To visualize N transport in mycelial networks with higher temporal and spatial resolution, we developed a novel noninvasive technique to track movement of 14C-AIB in mycelia grown over an inert scintillation screen using a photon-counting camera (Tlalka et al., 2002). Rapid, pulsatile movement of AIB was observed with a period of 14.5 h in growing, foraging hyphae and 11–12 h along developing cords. The oscillations were maintained for a considerable period in darkness at constant temperature.
Rhythmic phenomena are widespread in fungi and other simple eukaryotes, ranging from self-sustaining metabolic rhythms with periodicities of the order of minutes (Kippert & Hunt, 2000) to the archetypal circadian rhythms associated with sporulation in Neurospora (Dunlap, 1998; Ramsdale, 1999; Bell-Pedersen, 2000; Merrow et al., 2001). Circadian rhythms in amino-acid uptake have been described for yeast (Edmunds et al., 1979) and Synechococcus (Chen et al., 1991). While the period of the oscillations in 14C-AIB transport observed previously was clearly different from a canonical 24-h circadian rhythm, it is possible that the oscillations are tied into the output of an ultradian oscillator with a period of less than 24 hours (Dunlap, 1998; Kippert & Hunt, 2000).

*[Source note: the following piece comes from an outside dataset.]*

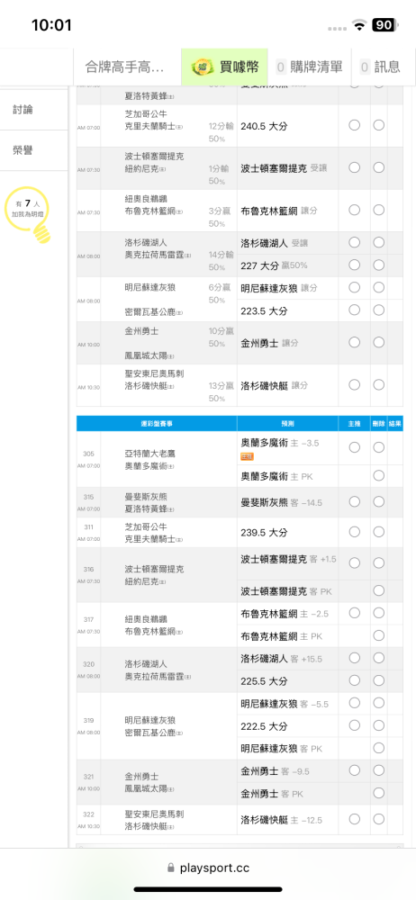
Task: Select 刪除 radio for 225.5 大分
Action: tap(379, 680)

In this paper we report on improvements in both the camera system and the scintillation screen that allow simultaneous measurement of signals from both assimilatory hyphae that grow on the agar inoculum and takeup nutrients from it, and distal foraging hyphae that extend over the surrounding nonnutrient area. With this more sensitive system we have tested: first, whether there are differences in the pulsatile behaviour within assimilatory and foraging hyphae; second whether the oscillations are coupled to pulses in growth; and third whether the rhythm observed is subservient to a central clock, and therefore reflects the output of that oscillator, or whether the oscillations are an intrinsic part of amino-acid uptake and translocation and may therefore yield information on the underlying control systems.